==== EXCERPTED PASSAGE
Rep. Jeffrey Sanchez is among House members who gave unanimous support to a measure that aims to reduce abuse of prescription painkillers. (Office of Rep. Sanchez)
Rep. Jeffrey Sanchez is among House members who gave unanimous support to a measure that aims to reduce abuse of prescription painkillers. (Office of Rep. Sanchez)
January 15, 2016

BOSTON - State lawmakers passed a measure in the House this week that would limit the prescriptions that most doctors write for pain medications to a seven-day supply.

State Rep. Jeffrey Sanchez (D-Dist. 15) supports the measure. He says more than 1,0000 people died from opioid-related overdoses in the state in 2014. He says something needs to be done to stem the flow of prescription painkillers making their way to local streets.

"There's over 240 million pills that were prescribed last year," says Sanchez. "That's a 30-day supply of opioids for every single citizen of the Commonwealth. We have to get a handle on it; we feel that this bill will help that."

The seven-day supply limit would apply to first-time prescriptions. The measure, House Bill 3947, received unanimous approval in the House this week and is headed to a conference committee to work out differences with a Senate bill (S. 2022) that is backed by Gov. Charlie Baker.

Baker also wants to let doctors involuntarily commit patients to drug treatment facilities for up to 72 hours. Sanchez says that would strain an already overburdened hospital system, and believes it's more important patients get a rapid evaluation, as called for in the House measure.

"When people are in the throes of the disease and they end up in an emergency room, they have to be evaluated within a 24-hour period, so that they can see if treatment is the way that they want to go," Sanchez says. "Because one thing that we do know about this disease is that it's very individual, it's very personal, and people come in and out."

Sanchez says the House version of the bill would also increase drug education programs for students, starting in the third grade.
========
==== EXERCISE DATA
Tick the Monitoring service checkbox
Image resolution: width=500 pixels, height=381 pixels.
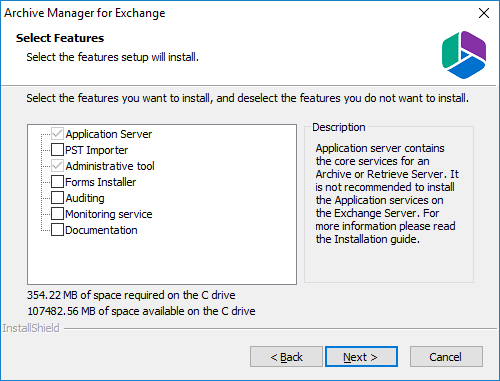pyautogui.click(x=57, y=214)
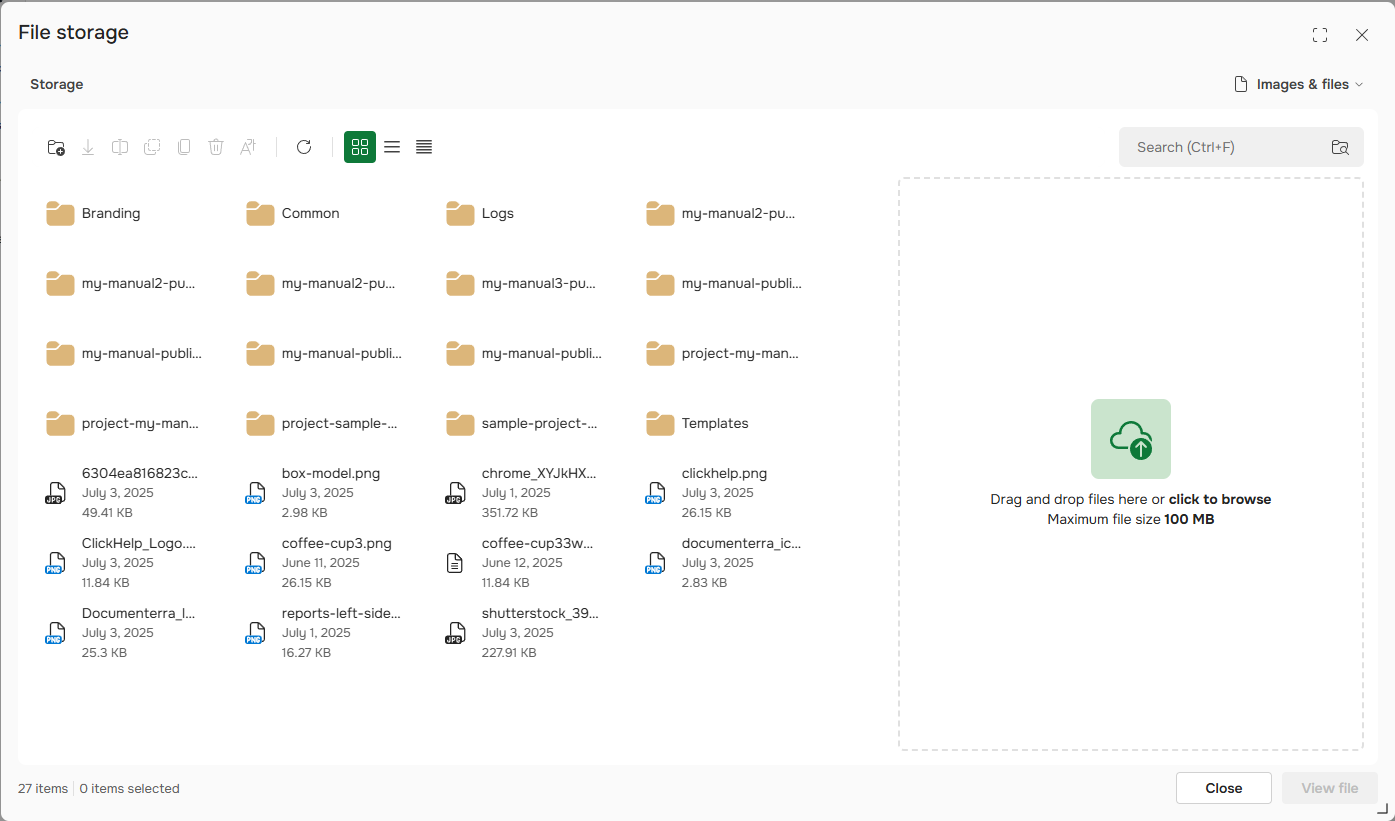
========
**QUESTIONS**.
(A) Rewrite the paragraph of the opioid bill article that begins "The seven-day supply limit" in shorter form, keeping its main facts.
(B) From the opioid bill article, set down word for word the part that opens with the words containing "BOSTON - State" and closes with "to local streets.".

**RESPONSES TO THE EXERCISE**.
(A) The seven-day limit covers first-time prescriptions. House Bill 3947 passed the House unanimously this week and now goes to a conference committee to reconcile it with a Senate bill (S. 2022) backed by Gov. Charlie Baker.

(B)
BOSTON - State lawmakers passed a measure in the House this week that would limit the prescriptions that most doctors write for pain medications to a seven-day supply.

State Rep. Jeffrey Sanchez (D-Dist. 15) supports the measure. He says more than 1,0000 people died from opioid-related overdoses in the state in 2014. He says something needs to be done to stem the flow of prescription painkillers making their way to local streets.